# [Text segment]
++++++++++++++++++++

The healing works of Jesus show that He is the one whom the prophets foretold, as Christ Himself tells the unbelieving Pharisees: “If you don’t believe Me, believe the works that I do; then you may know and believe that the Father is in Me and I in Him.” (Jn 10:38).

Christ’s healing works show that to believe in Him – to believe that He “can do this” – is not to believe some religious assertion or theological proposition. It is to receive healing and the life of God. Moreover, to believe that Christ can heal me is to give myself wholly to Christ, and to “pass over” into the ascent of Christ from Hades to Heaven, from death to life in the Lord’s eternal Kingdom of Light.

In Christ, everything in the cosmos opens onto everything else. In the liturgical and sacramental mystery of the Church, earth opens onto heaven, time opens onto eternity, the present opens onto the past and the future, the material opens onto the immaterial, the earthly and mundane opens onto the spiritual glory of heaven. And, the healing of these two blind men and of the mute that we read about in this morning’s Gospel was a historical event in the life of Christ that opens onto the eternal spiritual mystery of our soul.

++++++++++++++++++++

(Stored items from a collection)
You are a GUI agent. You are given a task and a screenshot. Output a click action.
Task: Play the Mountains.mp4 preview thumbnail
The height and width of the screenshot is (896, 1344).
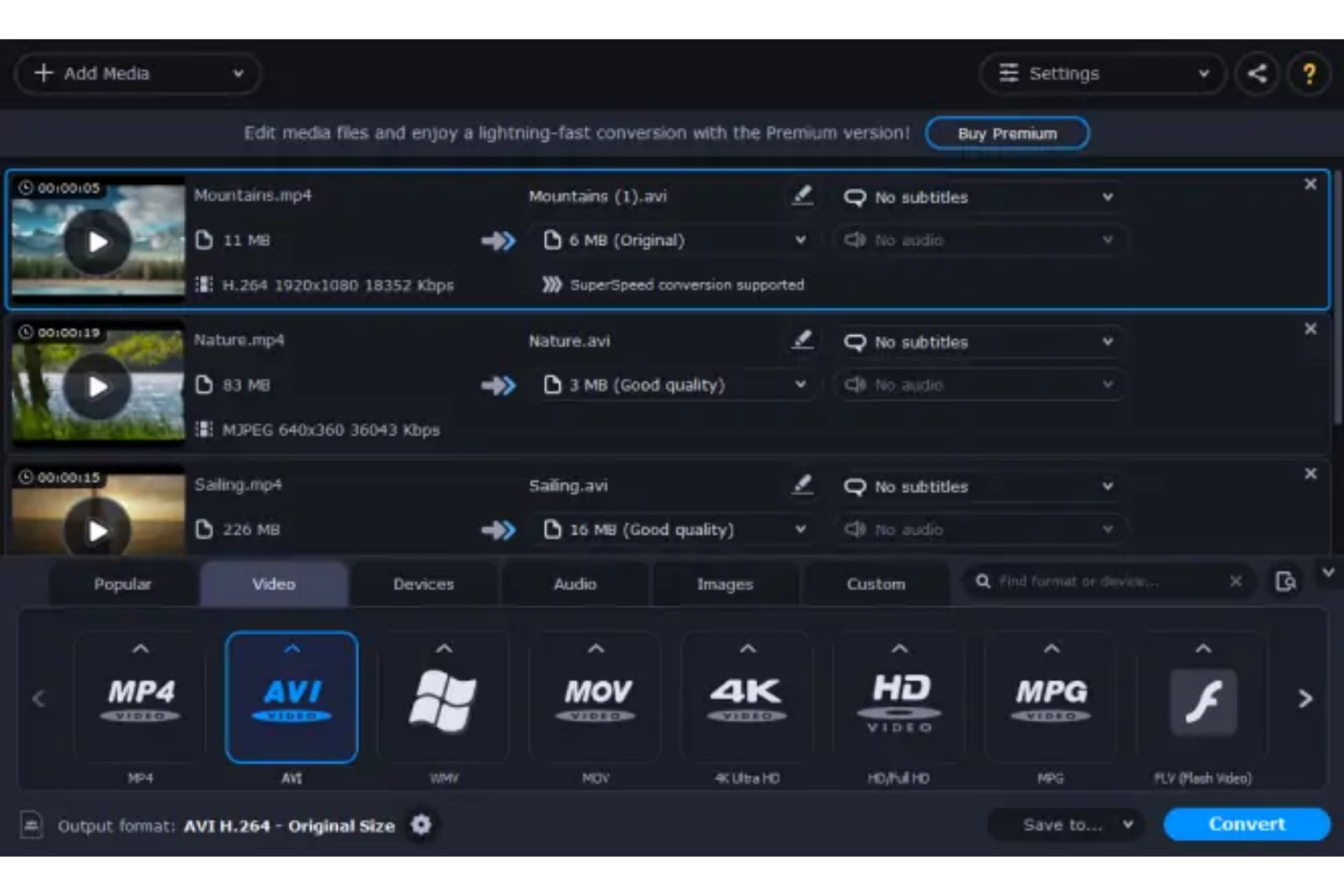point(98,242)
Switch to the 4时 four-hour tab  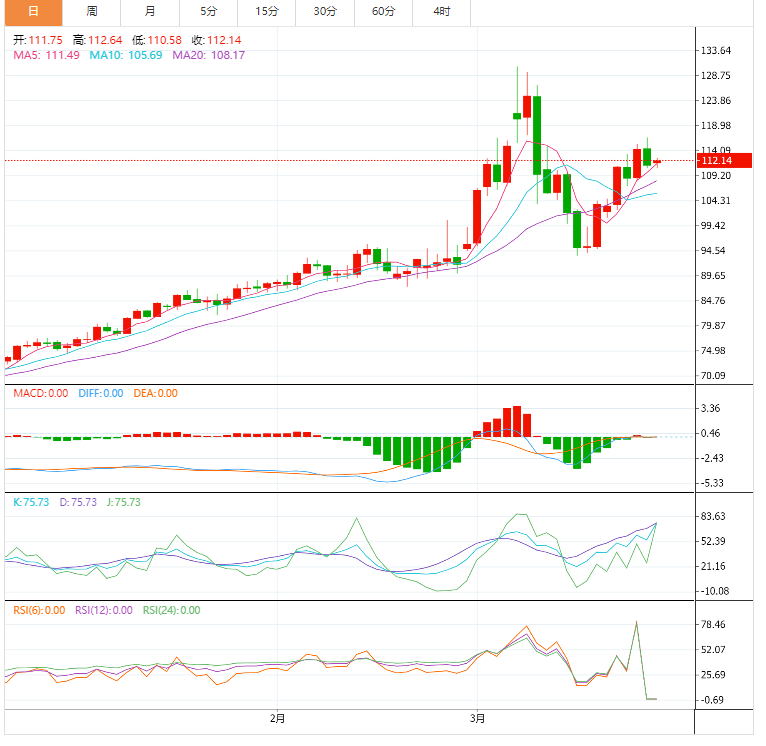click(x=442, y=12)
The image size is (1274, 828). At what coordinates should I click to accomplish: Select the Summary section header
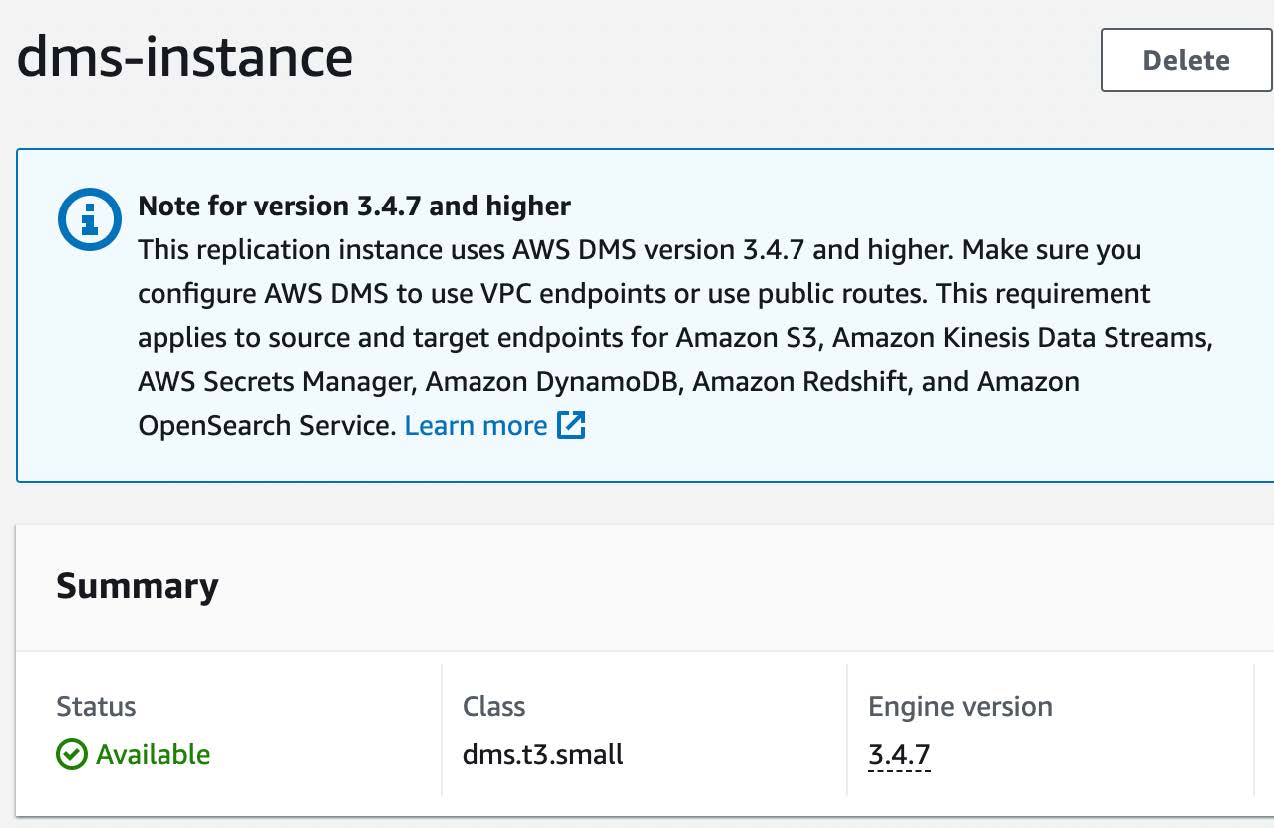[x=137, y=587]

++++++++++++++++++++

# [Given instruction 1]
Retype the passage on Christ's healing works, starting with "The healing works" and going on through "Kingdom of Light.".
# [Given instruction 2]
Answer these questions using the passage on Christ's healing works:
(a) Which Gospel verse is cited for Christ's words to the unbelieving Pharisees?
(b) To whom does the passage say a person gives himself wholly by believing that Christ can heal him?
(c) Who was healed in this morning's Gospel?
# [Given instruction 3]
Carry on the passage on Christ's healing works from the point where it stops.

# [Output 1]
The healing works of Jesus show that He is the one whom the prophets foretold, as Christ Himself tells the unbelieving Pharisees: “If you don’t believe Me, believe the works that I do; then you may know and believe that the Father is in Me and I in Him.” (Jn 10:38).

Christ’s healing works show that to believe in Him – to believe that He “can do this” – is not to believe some religious assertion or theological proposition. It is to receive healing and the life of God. Moreover, to believe that Christ can heal me is to give myself wholly to Christ, and to “pass over” into the ascent of Christ from Hades to Heaven, from death to life in the Lord’s eternal Kingdom of Light.

# [Output 2]
(a) Jn 10:38
(b) Christ
(c) Two blind men and a mute

# [Output 3]
As St Paul writes, before we were united to Christ in Holy Baptism, we were dead in our sins and trespasses. That is to say, our soul was dead. The eye of the soul is the lamp of the body, but it saw nothing because our soul was dead. In our soul, we were blind to the spiritual mystery of God because the treasure of our heart was not in God and His Christ but in the lust of the eyes, the lust of the flesh, the pride of life, all the things of the world that are passing away. Separated from God by our love for the things of the world, we lived and walked in a heart that was a tomb, where our dead soul was buried, spiritually blind. And so, our lips could not speak. We could not sing the praises of thanksgiving to God; for, the eye of our soul seeing nothing of the things of God, we had nothing to speak of. In every way, we were a spiritual corpse, having spiritual eyes that see not, spiritual ears that hear not, and lips that could speak nothing of the Spirit.

Here in the temple of God’s glory is a good place for each one to look inward and to confess honestly what the treasure of our heart is. What do we live for? When we are alone, when no one is looking, what do we give our eyes to, our ears to, our lips to? What or who do we follow? Whose teaching, whose spirit – God’s or the world’s – is giving us our wisdom, our words to live by?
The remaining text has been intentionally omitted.